Excerpt
The project, carried out in the period 2024-2025 as part of the framework project “Gastronomic Experiences with the Primary Sector,” identifies the following objectives for all destinations in the Saborea España network:

  • Contribute to the creation of ETG gastronomic tourism experiences to develop a portfolio of offerings with marketing potential.
  • Promote networking to encourage the design of tourism experiences that reinforce their differentiation through the gastronomic value proposition.
  • Activate collaboration and integration into the tourism economy of the different actors that form part of the value chain of the primary food sector, reinforcing gastronomic identity and using it as a basis for tourism differentiation and diversification.
  • Strengthen the capacities of the different actors through specific training on innovation and experience creation, and competitiveness.

The Process

To carry out this project, Pax# designed a half-day training workshop format that was implemented in 17 of the 26 Saborea España destinations. The content of the session was structured around the premises of a competitive economic tourism market, resulting in a 12-step training methodology focused on competitiveness, on which activities were developed to:

  1. Identify the market opportunity context for gastronomic tourism.
  2. Prioritize demand segments based on the hyper-segmentation of visitor personas.
  3. Endorse the strengths of the destination based on gastronomic elements (agri-food products, processed products, recipes) with the greatest potential to attract tourists in order to create experiences.

Exercise requirements
Write the next part of the passage about the Saborea España gastronomic tourism workshops, picking up after its final line.

Data provided
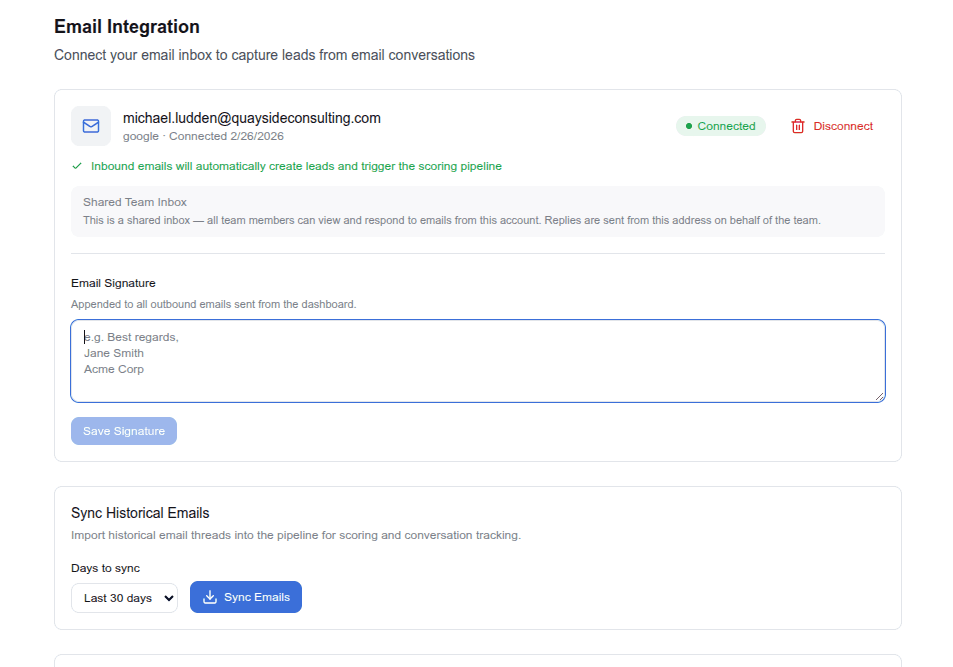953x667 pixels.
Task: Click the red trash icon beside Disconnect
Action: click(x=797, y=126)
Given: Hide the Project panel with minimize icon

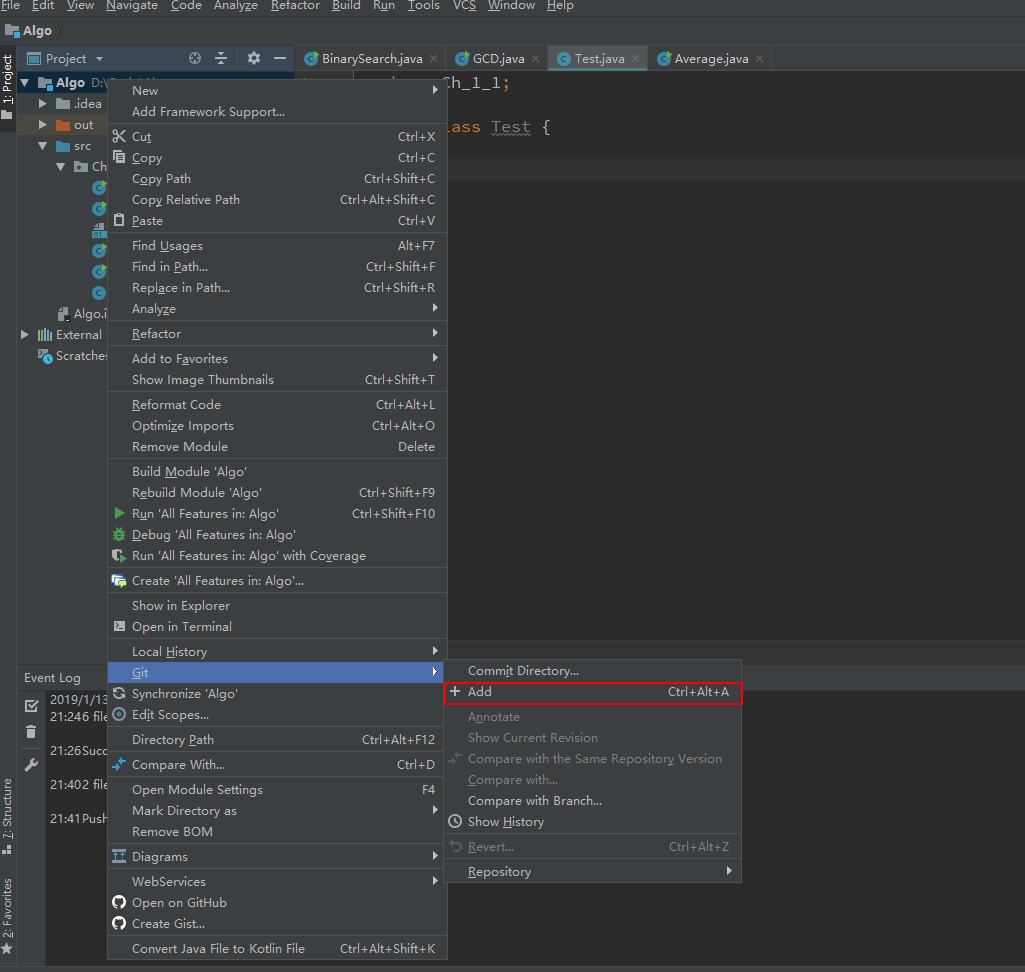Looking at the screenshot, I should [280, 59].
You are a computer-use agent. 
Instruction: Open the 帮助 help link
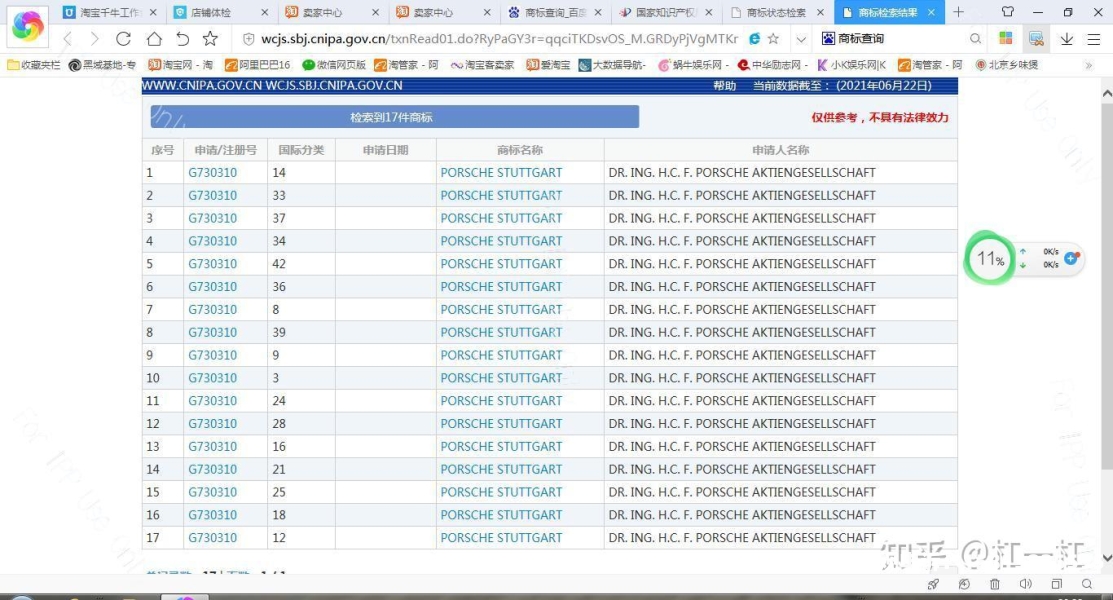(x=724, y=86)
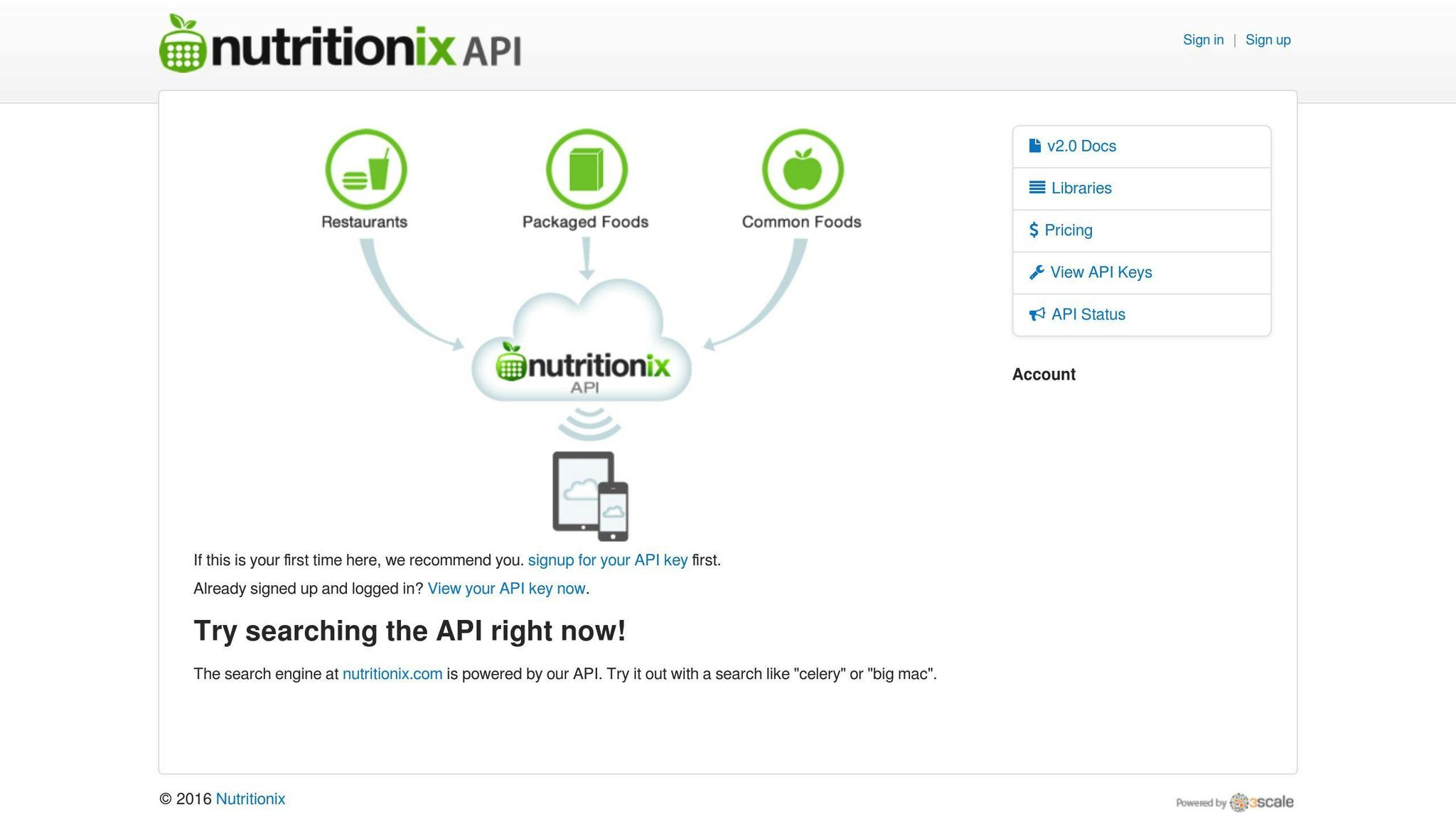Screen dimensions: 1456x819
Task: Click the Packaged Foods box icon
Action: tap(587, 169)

...

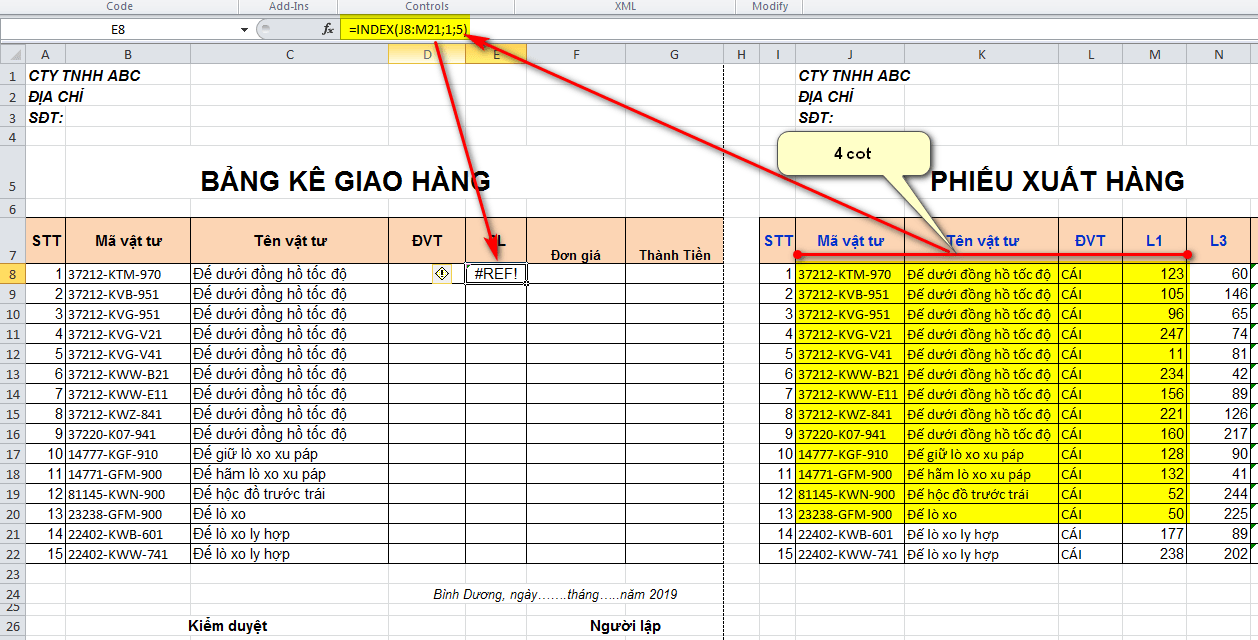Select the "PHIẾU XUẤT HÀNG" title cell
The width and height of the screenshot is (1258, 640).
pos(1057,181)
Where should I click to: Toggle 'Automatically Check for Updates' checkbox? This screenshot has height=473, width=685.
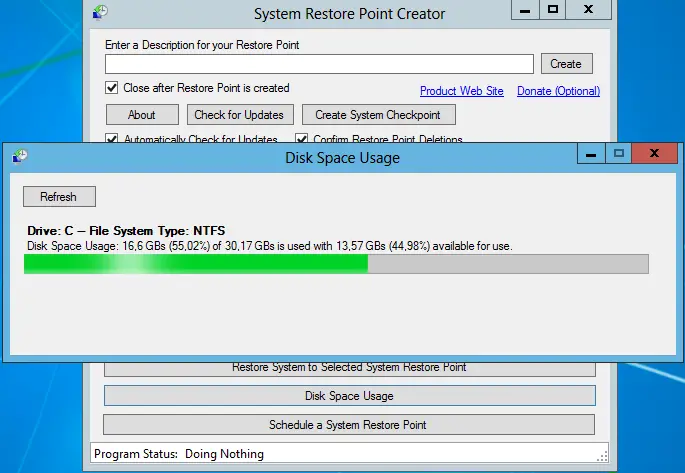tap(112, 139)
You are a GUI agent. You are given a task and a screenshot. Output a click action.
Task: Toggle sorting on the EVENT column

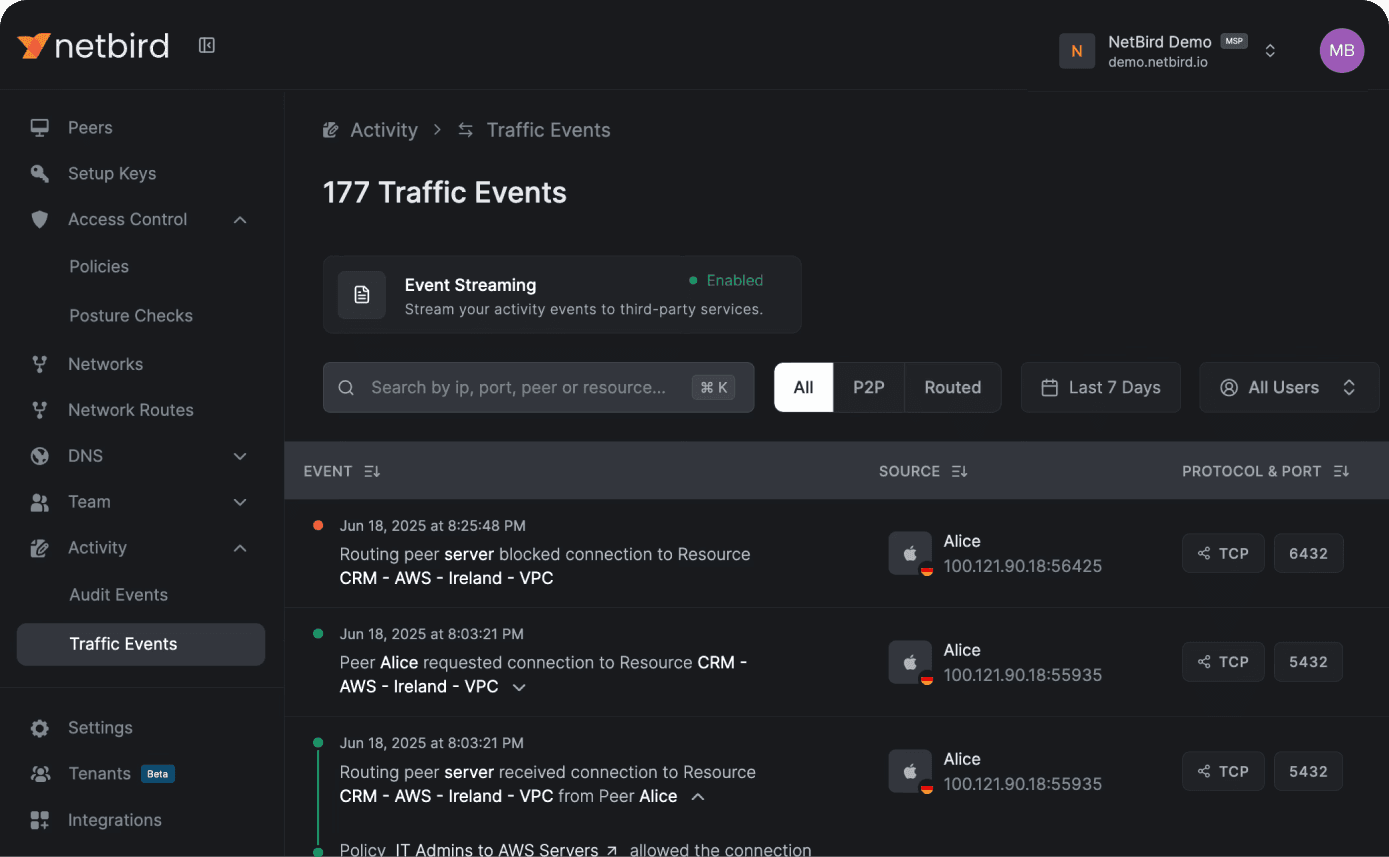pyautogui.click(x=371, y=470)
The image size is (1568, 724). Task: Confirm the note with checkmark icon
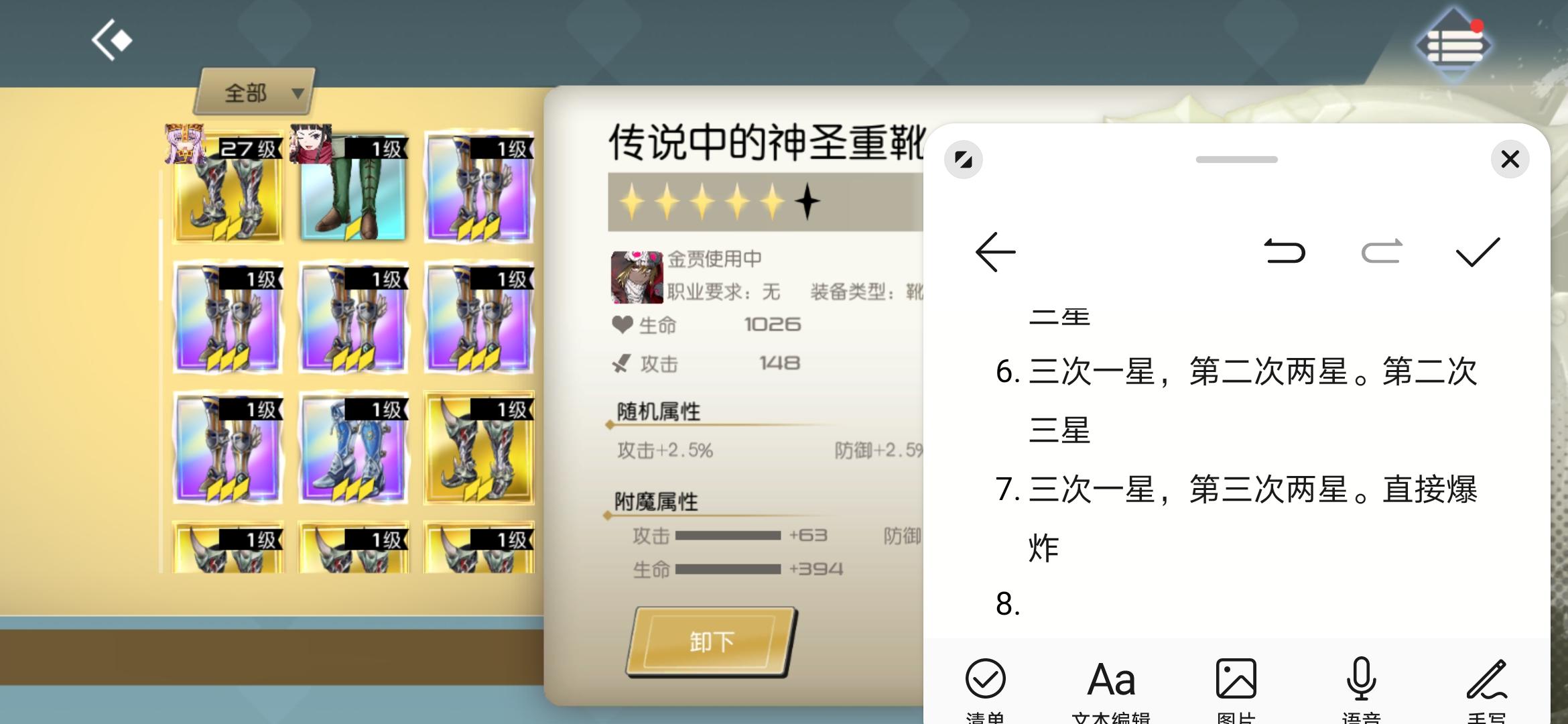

Final result
  4. Encourage cooperation among all destination stakeholders involved in the gastronomic production chain, from the primary sector to the provision of experiences to tourists/visitors (> 16 different types of entities and organizations identified).
  5. Design and present experiences based on cooperation and differentiation in a co-creation process.

Among the key potential profiles to consider for the session, the following stood out: small and large agricultural producers, catering companies and/or hotels, intermediaries specializing in gastronomic tourism, public tourism managers of the destination, public managers of local markets, tour guides specializing in the destination and local gastronomy, organizers of gastronomic conferences and events in the destination, associations and cooperatives of local producers, museums and centers interpreting the gastronomic value of the destination, and merchant associations, among others.

The workshops were held simultaneously by three expert consultants from the Pax# team in the following locations: A Coruña, Badajoz, Burgos, Ciudad Real, Cullera, Denia, Fuerteventura, Gran Canaria, La Palma, Lanzarote, Oviedo, Segovia, Seville, Talavera de la Reina, Tudela, Valladolid, and Vinaròs.

181

Trained co-creators

17

Workshops for creating gastronomic experiences

45

Gastronomic tourism experiences created

Conclusion

The project “Creation of Gastronomic Tourism Experiences: Taste Spain” enabled:

  1. Encourage collaboration and generate synergies by promoting connections between key players in the tourism and gastronomy sector, fostering strategic alliances in the destinations of the Saborea España Network.
  2. Design authentic experiences by generating innovative proposals that combine gastronomy, culture, and heritage in a sustainable way, while reinforcing the gastronomic identity, uniqueness, and differentiation of the destinations.
  3. Build from a market-oriented and profitability framework, so that the experiences designed can potentially be marketed through agencies, tour operators, and digital platforms, and facilitate international visibility and positioning through Saborea España.
  4. Promote local impact and sustainability based on the principles of the circular economy and regeneration, supporting local producers and ensuring responsible and differentiated experiences.